- ASSIGNED TASK
Could the entries below be transcribed word for word, with the pictures omitted?

····················

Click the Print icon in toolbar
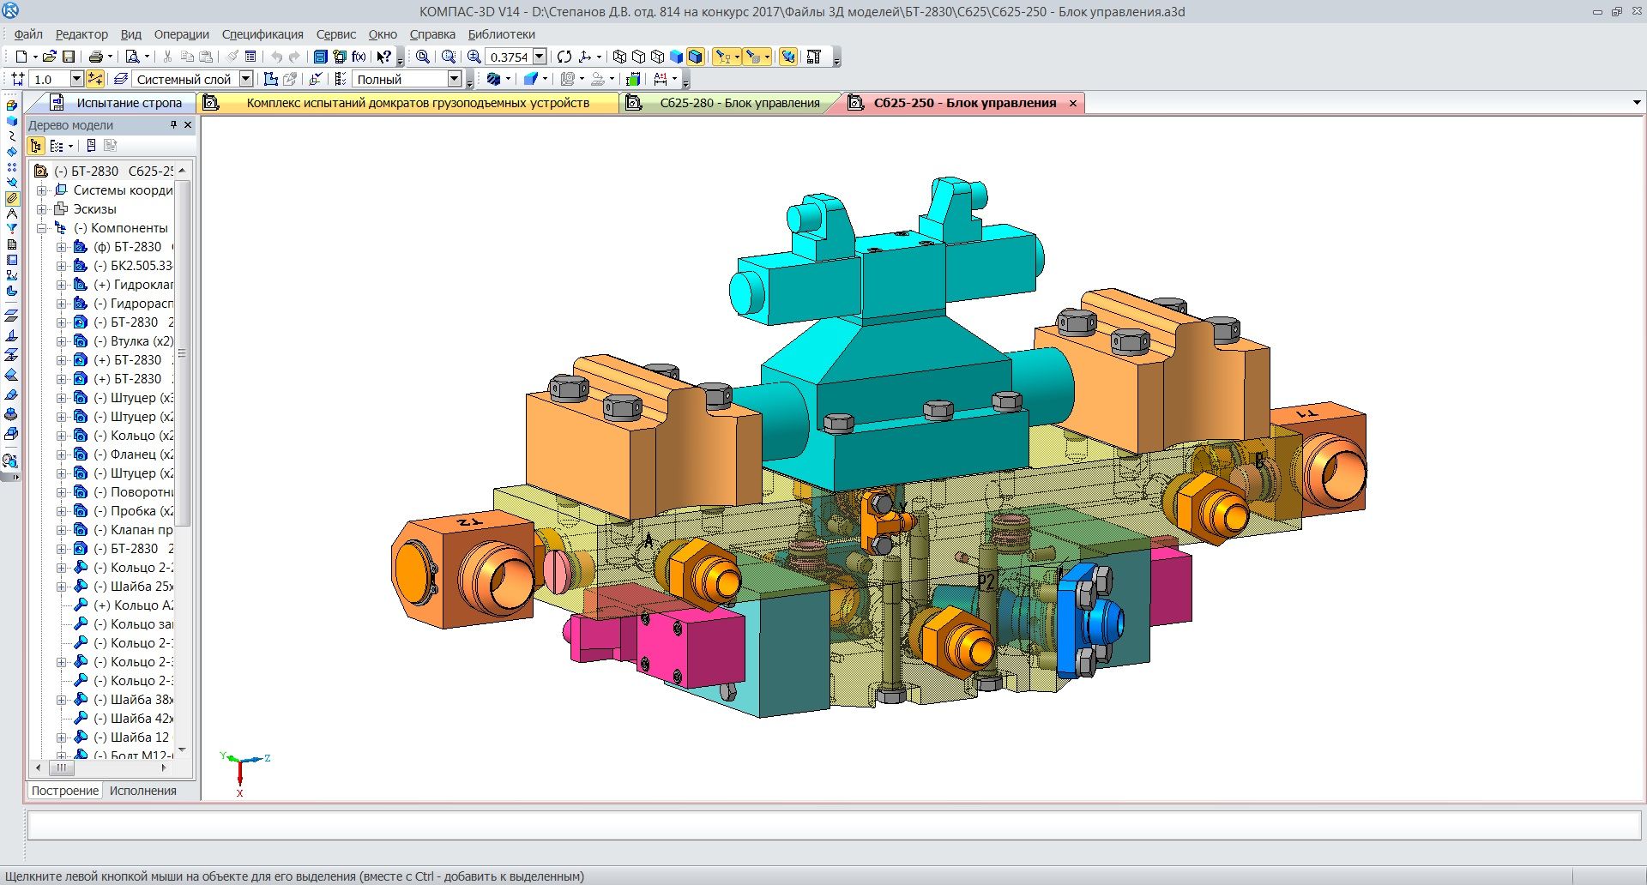This screenshot has width=1647, height=885. click(96, 57)
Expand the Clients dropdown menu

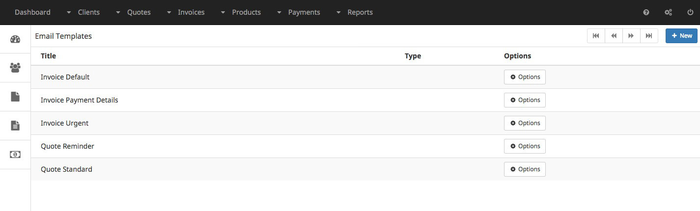83,12
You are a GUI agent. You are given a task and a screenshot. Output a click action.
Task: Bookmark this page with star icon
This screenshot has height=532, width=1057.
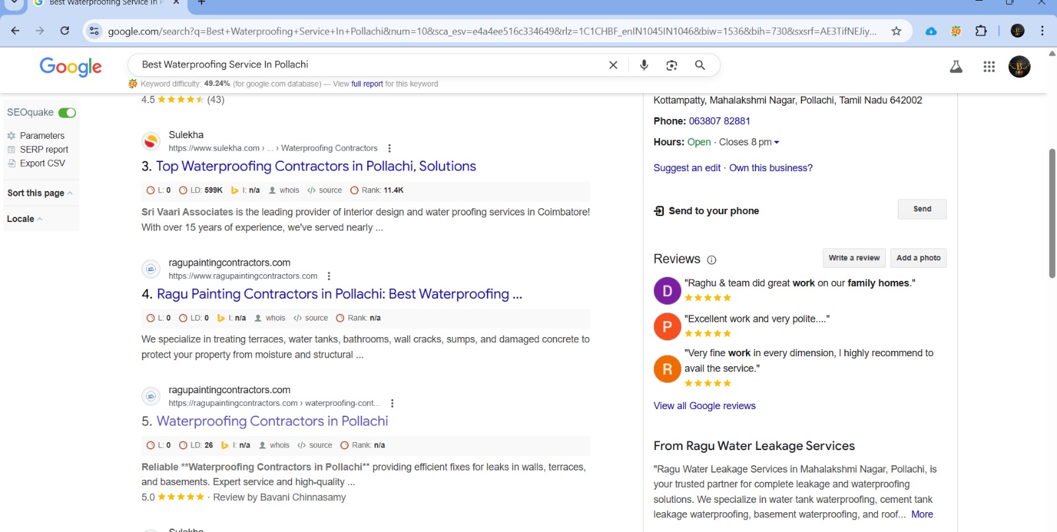[x=896, y=31]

····················

- RESPONSE AREA
Click the Print icon in toolbar
This screenshot has width=1647, height=885. click(96, 57)
Expand the Clients dropdown menu

83,12
You are a GUI agent. You are given a task and a screenshot. Output a click action.
Task: Bookmark this page with star icon
This screenshot has height=532, width=1057.
[x=896, y=31]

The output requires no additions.